[What you have to do] The lines to copy run from the one containing "[button] (40, 32)" to the end of the records below; repeat them exactly and include nothing else.

[Start of section]

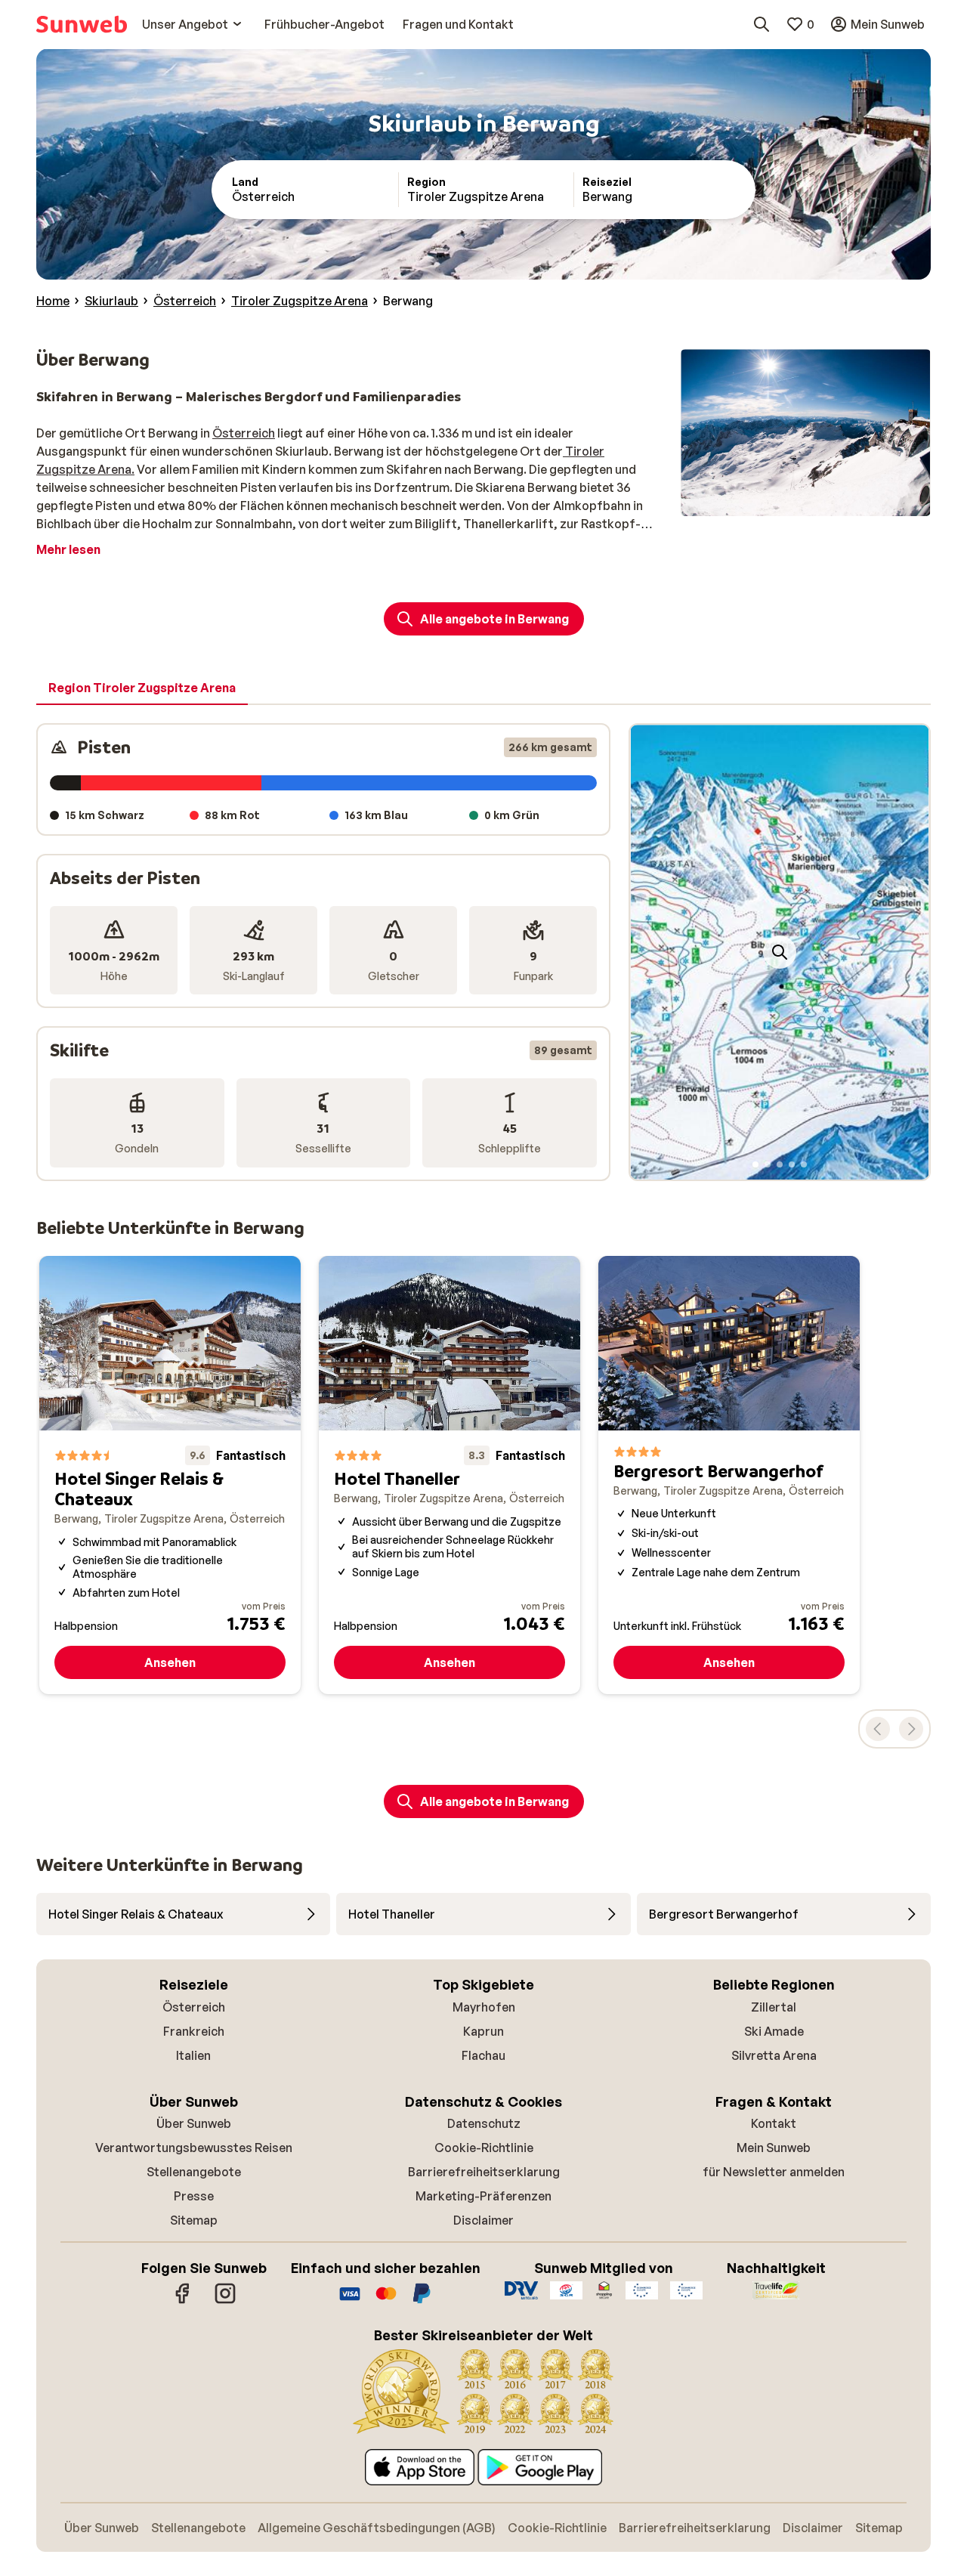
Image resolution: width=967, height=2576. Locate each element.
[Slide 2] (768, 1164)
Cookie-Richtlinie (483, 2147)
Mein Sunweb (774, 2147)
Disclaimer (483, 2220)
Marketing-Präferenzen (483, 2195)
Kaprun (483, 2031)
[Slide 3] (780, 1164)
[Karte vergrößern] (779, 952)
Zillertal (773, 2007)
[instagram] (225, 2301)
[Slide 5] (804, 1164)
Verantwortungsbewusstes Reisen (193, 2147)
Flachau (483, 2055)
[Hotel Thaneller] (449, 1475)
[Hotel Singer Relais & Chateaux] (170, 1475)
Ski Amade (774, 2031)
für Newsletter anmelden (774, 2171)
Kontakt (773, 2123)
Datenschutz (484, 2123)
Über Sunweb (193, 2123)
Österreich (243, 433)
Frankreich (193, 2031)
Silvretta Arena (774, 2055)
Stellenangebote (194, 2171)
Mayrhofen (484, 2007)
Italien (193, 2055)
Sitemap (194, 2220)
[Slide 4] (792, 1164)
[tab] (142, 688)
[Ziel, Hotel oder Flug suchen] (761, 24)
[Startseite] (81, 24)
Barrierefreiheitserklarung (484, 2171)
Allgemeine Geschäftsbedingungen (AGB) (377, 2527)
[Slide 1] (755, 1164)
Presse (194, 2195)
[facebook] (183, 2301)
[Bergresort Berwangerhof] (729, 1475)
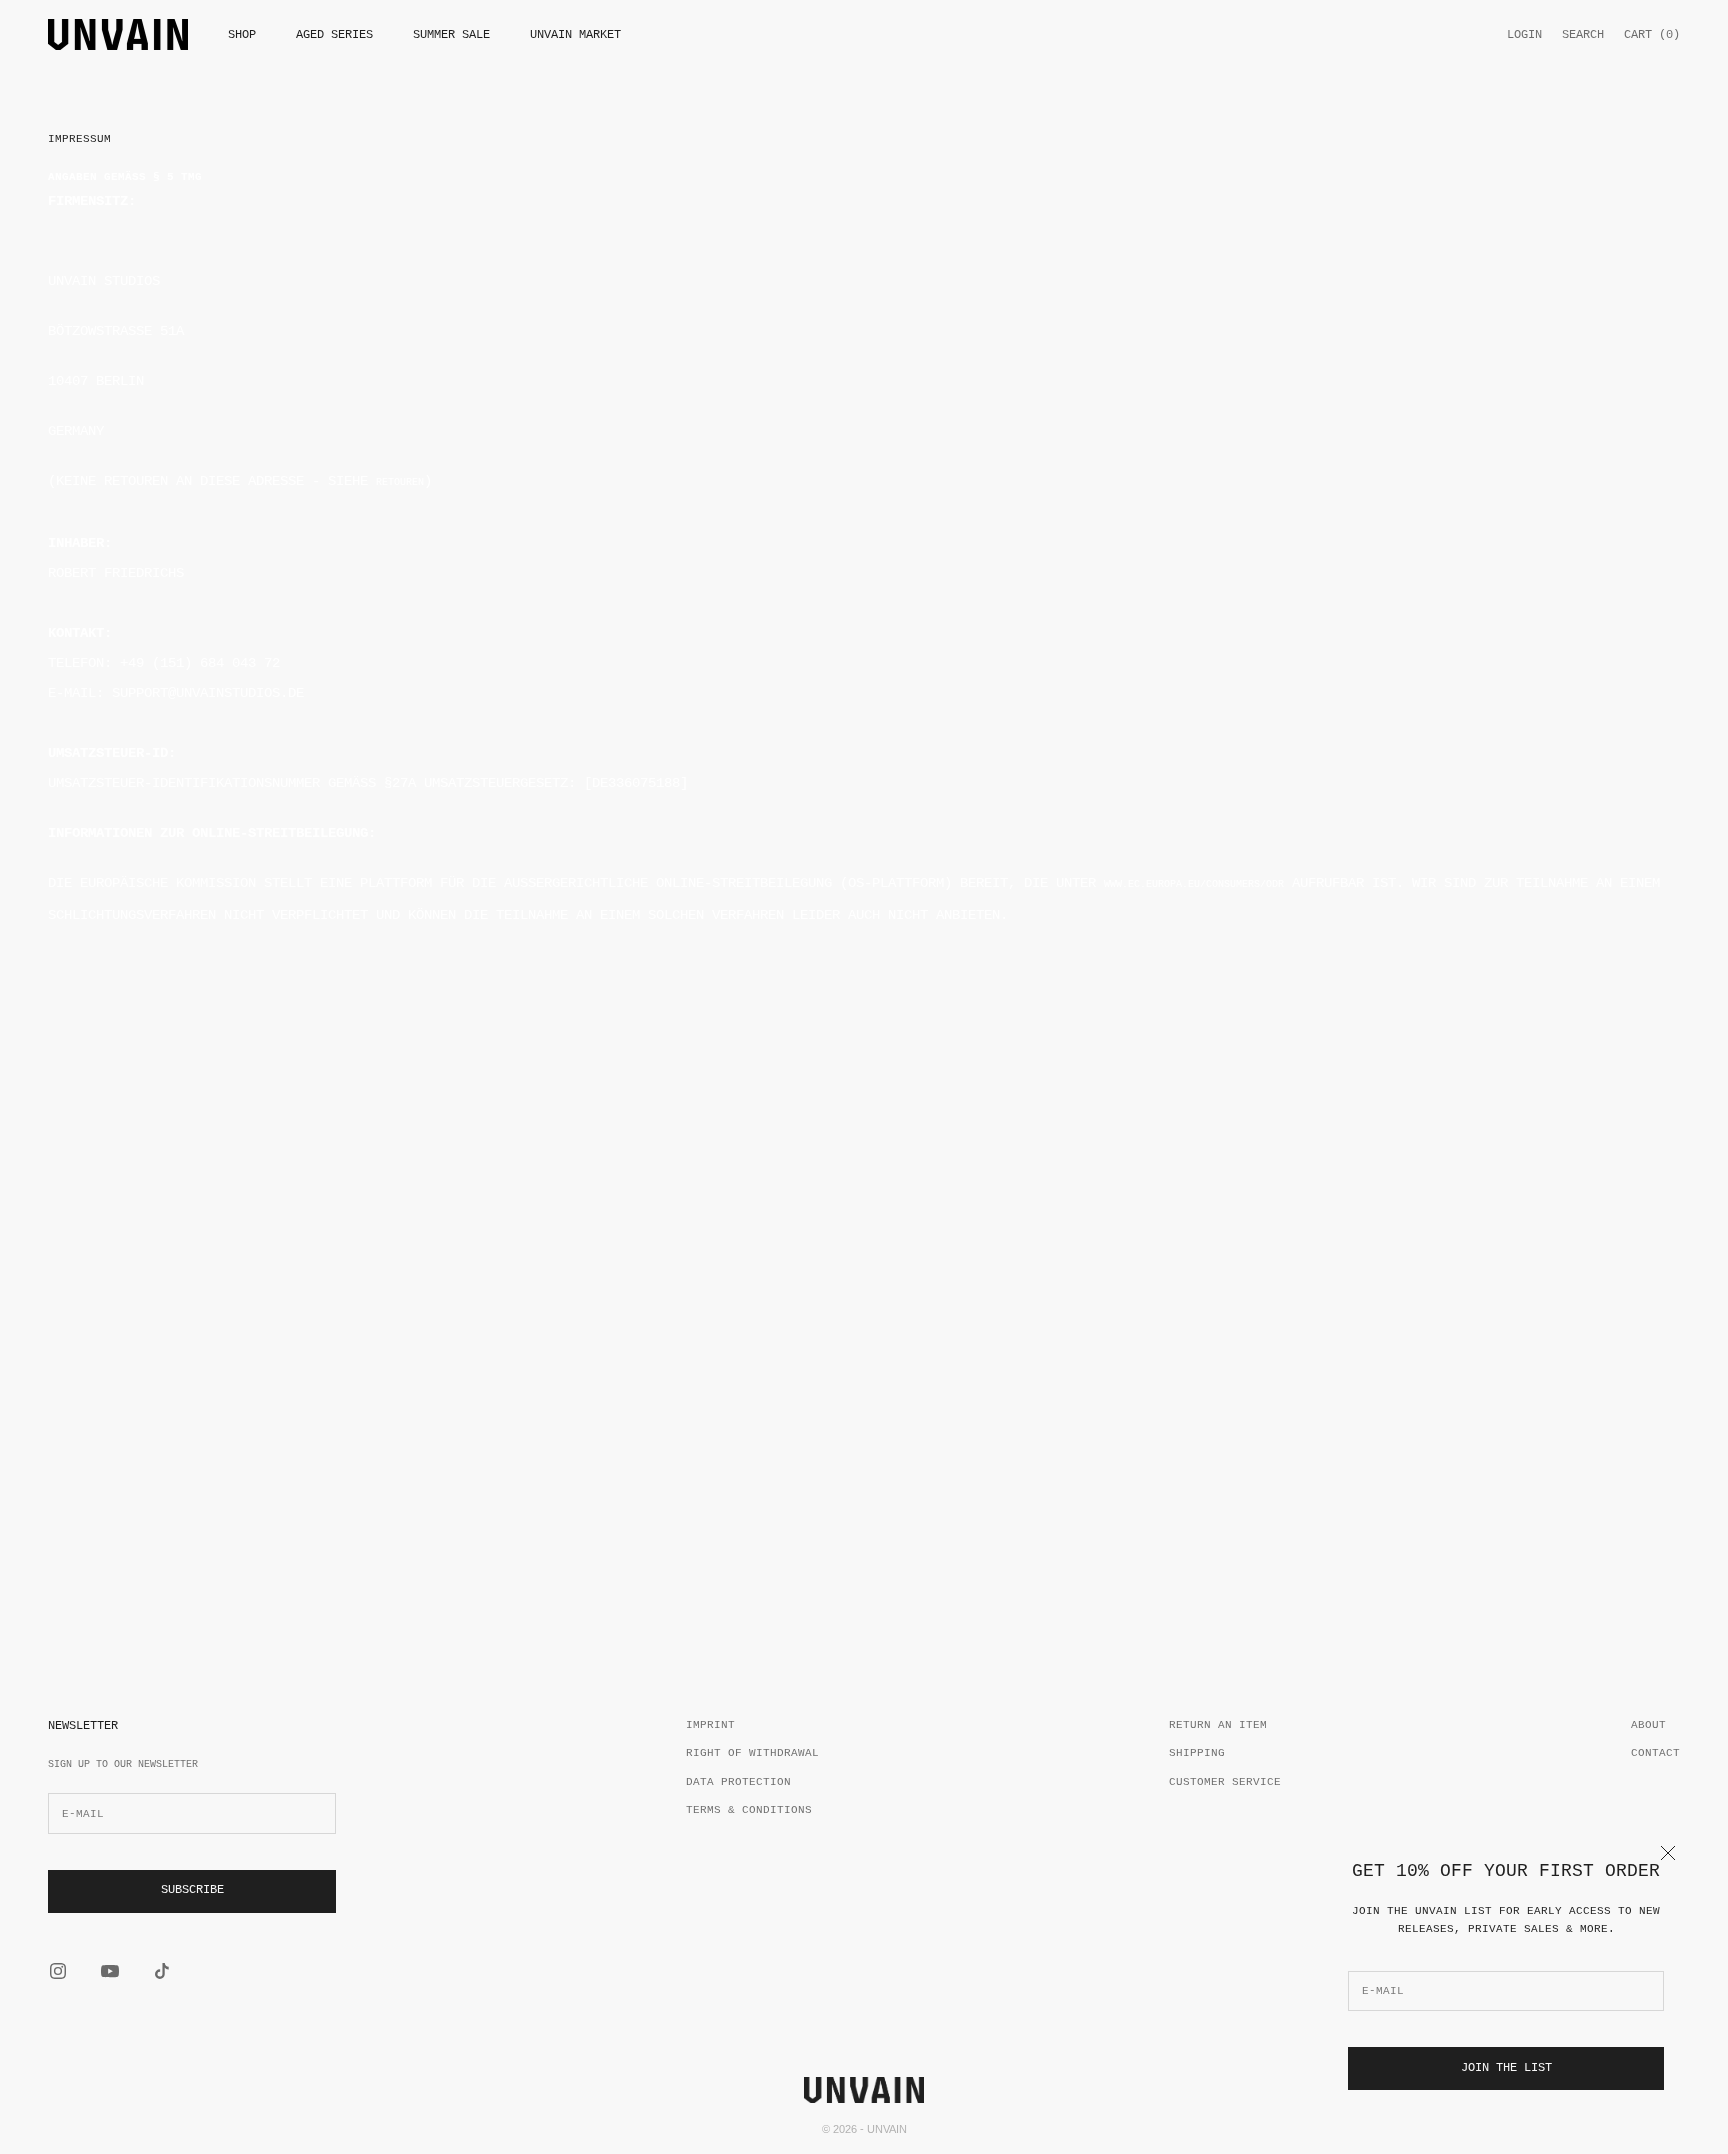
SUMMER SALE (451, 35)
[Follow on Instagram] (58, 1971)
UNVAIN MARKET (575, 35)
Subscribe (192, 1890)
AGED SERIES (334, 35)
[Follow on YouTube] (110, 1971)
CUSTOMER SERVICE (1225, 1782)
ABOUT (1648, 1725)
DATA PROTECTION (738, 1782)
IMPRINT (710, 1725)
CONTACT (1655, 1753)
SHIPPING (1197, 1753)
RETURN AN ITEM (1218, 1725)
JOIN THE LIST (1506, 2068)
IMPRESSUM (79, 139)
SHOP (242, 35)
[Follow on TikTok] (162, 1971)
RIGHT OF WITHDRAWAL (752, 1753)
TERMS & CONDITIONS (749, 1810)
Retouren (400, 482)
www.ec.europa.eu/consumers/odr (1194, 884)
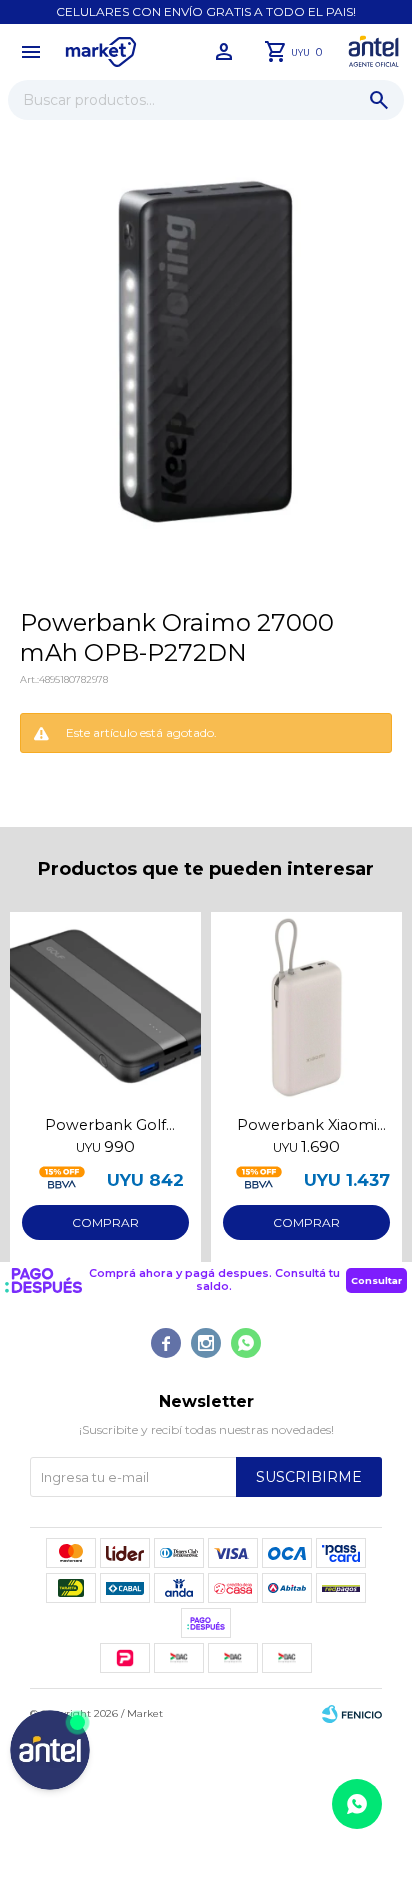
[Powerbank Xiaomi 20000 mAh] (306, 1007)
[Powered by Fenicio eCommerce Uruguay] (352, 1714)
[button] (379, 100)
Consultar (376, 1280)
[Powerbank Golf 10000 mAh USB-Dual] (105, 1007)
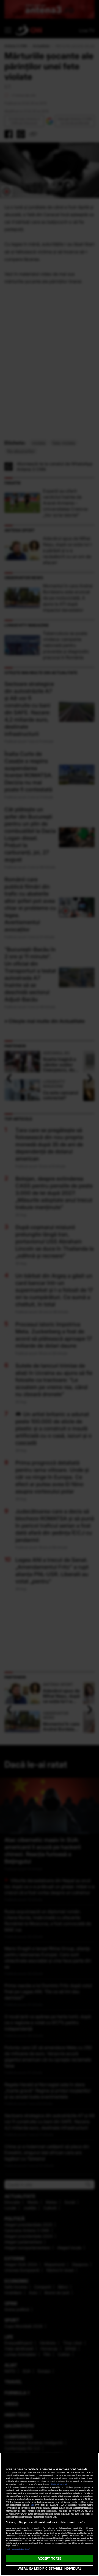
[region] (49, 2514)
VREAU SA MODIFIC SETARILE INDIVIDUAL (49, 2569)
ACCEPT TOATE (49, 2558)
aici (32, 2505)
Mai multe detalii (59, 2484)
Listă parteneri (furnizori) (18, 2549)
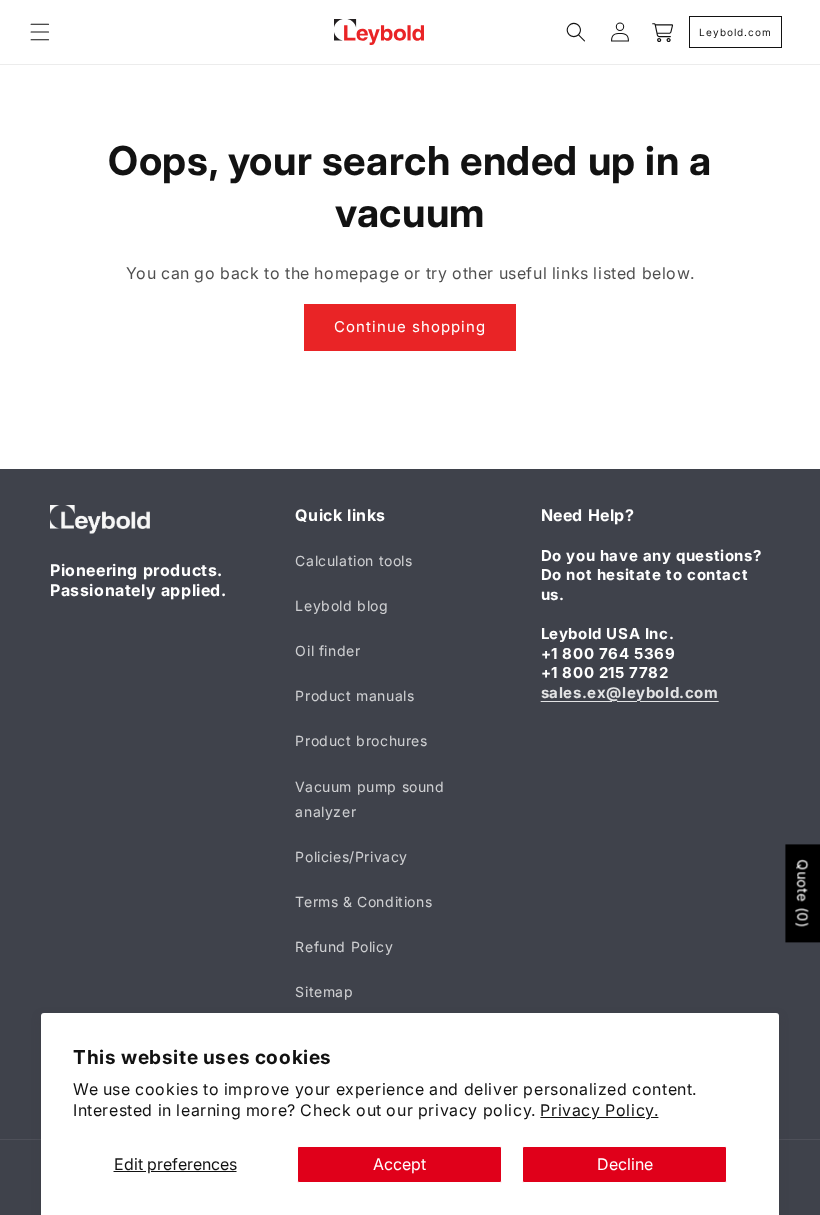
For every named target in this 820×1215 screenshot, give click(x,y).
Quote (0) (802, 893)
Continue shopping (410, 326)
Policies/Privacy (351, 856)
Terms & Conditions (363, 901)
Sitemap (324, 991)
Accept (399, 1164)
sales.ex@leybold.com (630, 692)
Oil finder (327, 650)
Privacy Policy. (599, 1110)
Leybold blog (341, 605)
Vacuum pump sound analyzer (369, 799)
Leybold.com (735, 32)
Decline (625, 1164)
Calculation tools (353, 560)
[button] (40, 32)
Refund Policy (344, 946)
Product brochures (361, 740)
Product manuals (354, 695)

[End of section]

[Solution to this problem]
[button] (40, 32)
Refund Policy (344, 946)
Product brochures (361, 740)
Product manuals (354, 695)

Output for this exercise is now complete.